_DO THIS:_ Present the records below as a numbered list, omitting blank lines, from the line containing "Click the Bold" to the line containing "Click page number", with both of those lines included.

---------- SUPPLIED MATERIAL ----------

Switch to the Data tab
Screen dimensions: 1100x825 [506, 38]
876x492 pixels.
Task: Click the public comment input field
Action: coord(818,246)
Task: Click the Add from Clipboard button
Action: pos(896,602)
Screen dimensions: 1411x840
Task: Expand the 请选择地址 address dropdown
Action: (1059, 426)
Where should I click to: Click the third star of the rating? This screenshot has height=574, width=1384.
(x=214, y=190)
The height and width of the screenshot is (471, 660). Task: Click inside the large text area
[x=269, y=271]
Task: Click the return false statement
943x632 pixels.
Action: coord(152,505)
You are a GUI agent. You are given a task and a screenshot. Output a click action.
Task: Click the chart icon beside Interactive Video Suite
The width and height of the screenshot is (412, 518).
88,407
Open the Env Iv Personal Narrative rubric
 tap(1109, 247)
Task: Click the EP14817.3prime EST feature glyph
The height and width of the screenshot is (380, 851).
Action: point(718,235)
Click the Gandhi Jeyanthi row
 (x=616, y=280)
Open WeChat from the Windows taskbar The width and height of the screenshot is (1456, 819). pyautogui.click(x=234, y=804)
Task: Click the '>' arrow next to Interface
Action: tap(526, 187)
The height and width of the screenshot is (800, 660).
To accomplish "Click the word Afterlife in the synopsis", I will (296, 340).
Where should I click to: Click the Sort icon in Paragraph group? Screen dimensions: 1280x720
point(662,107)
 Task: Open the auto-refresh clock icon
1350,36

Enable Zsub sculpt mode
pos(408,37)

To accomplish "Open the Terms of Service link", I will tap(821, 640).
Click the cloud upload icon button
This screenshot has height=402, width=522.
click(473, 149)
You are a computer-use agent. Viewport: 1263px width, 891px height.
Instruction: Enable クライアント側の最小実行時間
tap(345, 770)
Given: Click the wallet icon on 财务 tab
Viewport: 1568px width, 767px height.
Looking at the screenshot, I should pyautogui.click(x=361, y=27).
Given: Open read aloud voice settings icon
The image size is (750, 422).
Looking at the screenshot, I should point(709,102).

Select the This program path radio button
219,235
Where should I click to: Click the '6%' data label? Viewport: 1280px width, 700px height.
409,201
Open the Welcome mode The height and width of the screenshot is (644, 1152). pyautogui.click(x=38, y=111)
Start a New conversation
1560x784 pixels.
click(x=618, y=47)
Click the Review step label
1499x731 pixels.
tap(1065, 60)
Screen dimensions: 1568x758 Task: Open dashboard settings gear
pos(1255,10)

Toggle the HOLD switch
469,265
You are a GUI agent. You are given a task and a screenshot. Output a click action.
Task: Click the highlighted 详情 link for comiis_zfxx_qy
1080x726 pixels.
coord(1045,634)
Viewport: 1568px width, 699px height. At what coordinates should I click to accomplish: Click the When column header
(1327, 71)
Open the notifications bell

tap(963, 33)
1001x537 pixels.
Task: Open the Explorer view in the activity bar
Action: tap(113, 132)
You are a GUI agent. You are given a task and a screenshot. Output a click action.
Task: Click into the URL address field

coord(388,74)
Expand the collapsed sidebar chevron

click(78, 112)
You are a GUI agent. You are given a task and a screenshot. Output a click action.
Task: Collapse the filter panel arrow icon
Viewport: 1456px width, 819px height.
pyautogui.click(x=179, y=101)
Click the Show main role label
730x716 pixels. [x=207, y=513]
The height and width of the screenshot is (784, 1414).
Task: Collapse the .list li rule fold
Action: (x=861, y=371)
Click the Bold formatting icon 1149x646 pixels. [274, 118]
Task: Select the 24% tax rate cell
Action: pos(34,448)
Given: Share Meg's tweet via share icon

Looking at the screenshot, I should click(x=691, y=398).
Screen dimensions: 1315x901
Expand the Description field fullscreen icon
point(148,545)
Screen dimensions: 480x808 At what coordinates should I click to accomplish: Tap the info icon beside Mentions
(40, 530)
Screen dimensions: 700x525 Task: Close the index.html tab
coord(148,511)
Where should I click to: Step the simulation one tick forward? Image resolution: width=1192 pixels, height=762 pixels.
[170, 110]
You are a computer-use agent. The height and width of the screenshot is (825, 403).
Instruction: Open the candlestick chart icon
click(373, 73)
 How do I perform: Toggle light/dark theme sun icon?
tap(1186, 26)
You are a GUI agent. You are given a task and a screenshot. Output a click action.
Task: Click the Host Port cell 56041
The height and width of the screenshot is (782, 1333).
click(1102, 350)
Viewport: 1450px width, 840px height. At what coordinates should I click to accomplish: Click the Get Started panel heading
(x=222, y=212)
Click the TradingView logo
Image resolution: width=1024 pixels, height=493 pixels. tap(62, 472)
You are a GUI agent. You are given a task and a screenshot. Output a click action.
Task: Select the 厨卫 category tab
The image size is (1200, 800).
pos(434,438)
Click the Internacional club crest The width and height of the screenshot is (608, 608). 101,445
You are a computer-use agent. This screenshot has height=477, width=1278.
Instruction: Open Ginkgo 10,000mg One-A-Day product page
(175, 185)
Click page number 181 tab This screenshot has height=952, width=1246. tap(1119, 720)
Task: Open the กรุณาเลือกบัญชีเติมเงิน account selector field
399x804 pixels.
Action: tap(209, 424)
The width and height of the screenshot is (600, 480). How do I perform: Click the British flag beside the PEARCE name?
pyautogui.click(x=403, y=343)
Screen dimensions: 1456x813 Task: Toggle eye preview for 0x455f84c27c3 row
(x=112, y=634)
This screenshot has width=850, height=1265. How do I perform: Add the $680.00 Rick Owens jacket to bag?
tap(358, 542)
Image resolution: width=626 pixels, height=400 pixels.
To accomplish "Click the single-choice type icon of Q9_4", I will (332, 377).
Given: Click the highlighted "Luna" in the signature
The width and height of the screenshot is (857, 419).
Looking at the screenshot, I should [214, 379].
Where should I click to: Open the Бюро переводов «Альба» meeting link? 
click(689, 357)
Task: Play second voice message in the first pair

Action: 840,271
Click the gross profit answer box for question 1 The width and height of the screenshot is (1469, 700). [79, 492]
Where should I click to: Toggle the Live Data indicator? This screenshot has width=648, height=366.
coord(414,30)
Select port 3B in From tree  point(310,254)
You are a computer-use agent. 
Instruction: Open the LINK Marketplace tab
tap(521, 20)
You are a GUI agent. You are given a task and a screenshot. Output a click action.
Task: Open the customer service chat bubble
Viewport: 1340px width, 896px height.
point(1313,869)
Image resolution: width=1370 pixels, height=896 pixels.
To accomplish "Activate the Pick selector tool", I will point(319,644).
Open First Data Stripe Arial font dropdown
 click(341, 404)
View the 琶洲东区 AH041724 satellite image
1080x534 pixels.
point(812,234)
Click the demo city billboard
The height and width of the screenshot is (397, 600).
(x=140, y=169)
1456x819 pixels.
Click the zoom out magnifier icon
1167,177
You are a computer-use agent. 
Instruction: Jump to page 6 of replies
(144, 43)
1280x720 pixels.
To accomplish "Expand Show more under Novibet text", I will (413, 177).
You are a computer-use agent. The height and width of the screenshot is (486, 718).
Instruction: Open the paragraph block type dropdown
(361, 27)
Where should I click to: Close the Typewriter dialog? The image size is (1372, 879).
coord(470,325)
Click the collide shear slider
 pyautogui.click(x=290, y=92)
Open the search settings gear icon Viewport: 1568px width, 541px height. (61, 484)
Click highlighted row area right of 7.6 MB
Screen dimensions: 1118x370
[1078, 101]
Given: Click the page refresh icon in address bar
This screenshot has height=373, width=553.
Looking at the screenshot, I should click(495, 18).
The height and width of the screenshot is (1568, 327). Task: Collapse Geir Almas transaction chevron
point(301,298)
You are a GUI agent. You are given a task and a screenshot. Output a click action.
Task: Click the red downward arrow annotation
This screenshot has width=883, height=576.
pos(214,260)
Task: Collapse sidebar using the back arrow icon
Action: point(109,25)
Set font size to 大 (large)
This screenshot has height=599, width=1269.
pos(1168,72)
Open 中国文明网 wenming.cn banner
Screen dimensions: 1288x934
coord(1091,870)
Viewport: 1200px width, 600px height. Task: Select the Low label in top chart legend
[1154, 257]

----------

_TASK RESULT:_
1. Click the Bold formatting icon 1149x646 pixels. [274, 118]
2. Task: Select the 24% tax rate cell
3. Action: pos(34,448)
4. Given: Share Meg's tweet via share icon
5. Looking at the screenshot, I should click(x=691, y=398).
6. Screen dimensions: 1315x901
7. Expand the Description field fullscreen icon
8. point(148,545)
9. Screen dimensions: 480x808 At what coordinates should I click to accomplish: Tap the info icon beside Mentions
10. (40, 530)
11. Screen dimensions: 700x525 Task: Close the index.html tab
12. coord(148,511)
13. Where should I click to: Step the simulation one tick forward? Image resolution: width=1192 pixels, height=762 pixels.
14. [170, 110]
15. You are a computer-use agent. The height and width of the screenshot is (825, 403).
16. Instruction: Open the candlestick chart icon
17. click(373, 73)
18.  How do I perform: Toggle light/dark theme sun icon?
19. tap(1186, 26)
20. You are a GUI agent. You are given a task and a screenshot. Output a click action.
21. Task: Click the Host Port cell 56041
22. The height and width of the screenshot is (782, 1333).
23. click(1102, 350)
24. Viewport: 1450px width, 840px height. At what coordinates should I click to accomplish: Click the Get Started panel heading
25. (x=222, y=212)
26. Click the TradingView logo
27. Image resolution: width=1024 pixels, height=493 pixels. tap(62, 472)
28. You are a GUI agent. You are given a task and a screenshot. Output a click action.
29. Task: Select the 厨卫 category tab
30. The image size is (1200, 800).
31. pos(434,438)
32. Click the Internacional club crest The width and height of the screenshot is (608, 608). 101,445
33. You are a computer-use agent. This screenshot has height=477, width=1278.
34. Instruction: Open Ginkgo 10,000mg One-A-Day product page
35. (175, 185)
36. Click page number 181 tab This screenshot has height=952, width=1246. tap(1119, 720)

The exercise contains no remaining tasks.